Q. After the next great war, which seems to be growing closer day by day, under what political principles will people organize? What do you believe the general effects of that war will be?

A. The new world war will inevitably lead to a social revolution. Japan, Germany, and Italy, in view of the terrible internal tensions in these countries, will be the first on the road to catastrophe. But the others will follow them. The ruling classes cannot help but see this perspective and their fear of it is the only "pacifist" factor of our time.

Q. During the Moscow trials of late 1937 and early 1938, why did the GPU connect the political activities of their prisoners with "Trotskyism"?

A. The GPU tries to discredit "Trotskyism" at any price because so-called "Trotskyism" is the tradition of the October Revolution and the hope of the toiling masses for final liberation. The new aristocratic caste fears the masses and hates "Trotskyism."

Q. Concerning this question, I have read many answers, many of which conflict. I am seeking your views because you are the one person in the world who can answer authoritatively. What prevented you from returning to Moscow for the funeral of Lenin? How was your exile plotted?

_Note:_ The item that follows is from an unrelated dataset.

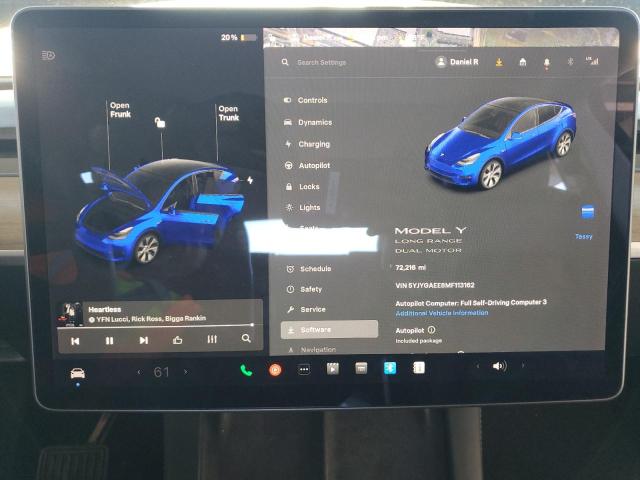Increase volume with the right chevron

522,366
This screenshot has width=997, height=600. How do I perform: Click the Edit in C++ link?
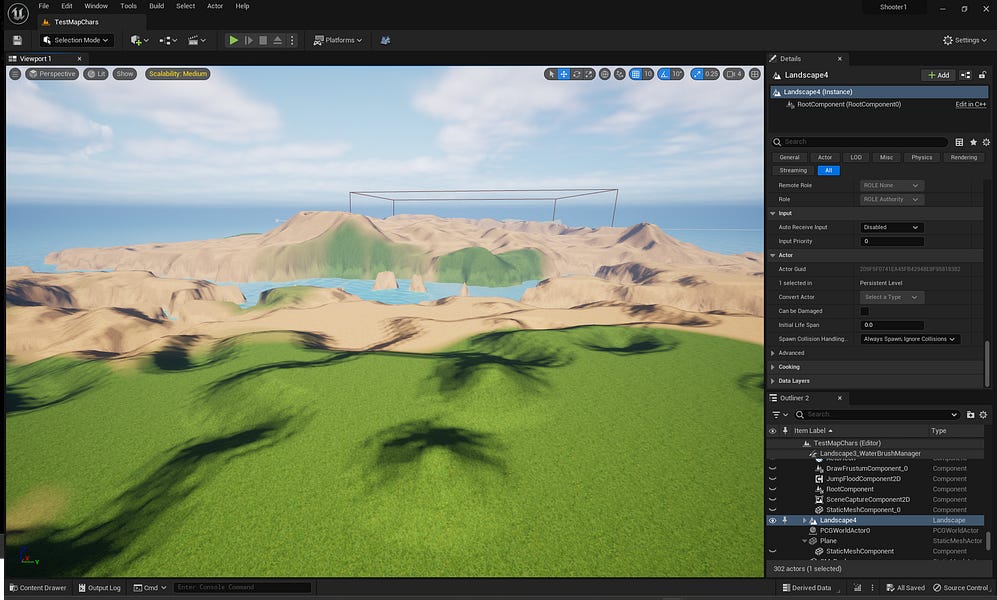(x=968, y=104)

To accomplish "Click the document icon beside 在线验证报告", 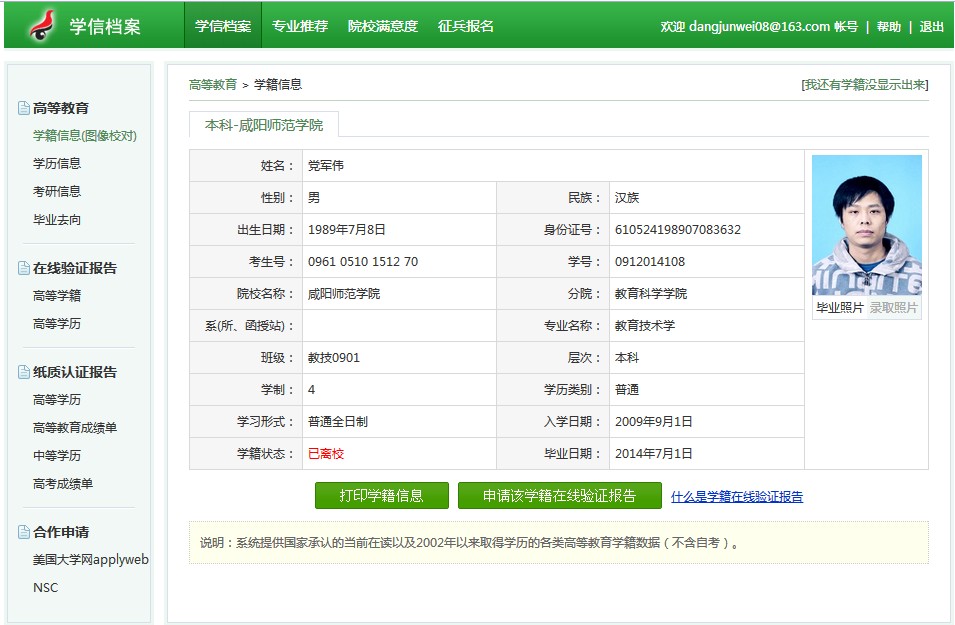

A. I received the announcement of Lenin's death in a code telegram from Stalin when I was very sick in the Caucasus. I asked by code immediately if I would have time to return to the funeral. Stalin answered me that the funeral would take place Saturday, and that in view of my sickness the Political Bureau considered it not advisable for me to return to Moscow. In reality the funeral took place Sunday. Stalin's communication was consciously false and prevented me from participating in the funeral services. It would be, nevertheless, very naive to overestimate the political importance of this episode. The "plot" against me had a profound social basis. The new aristocracy issued from the revolution and sought to smash every old revolutionary who remained true to the toiling masses.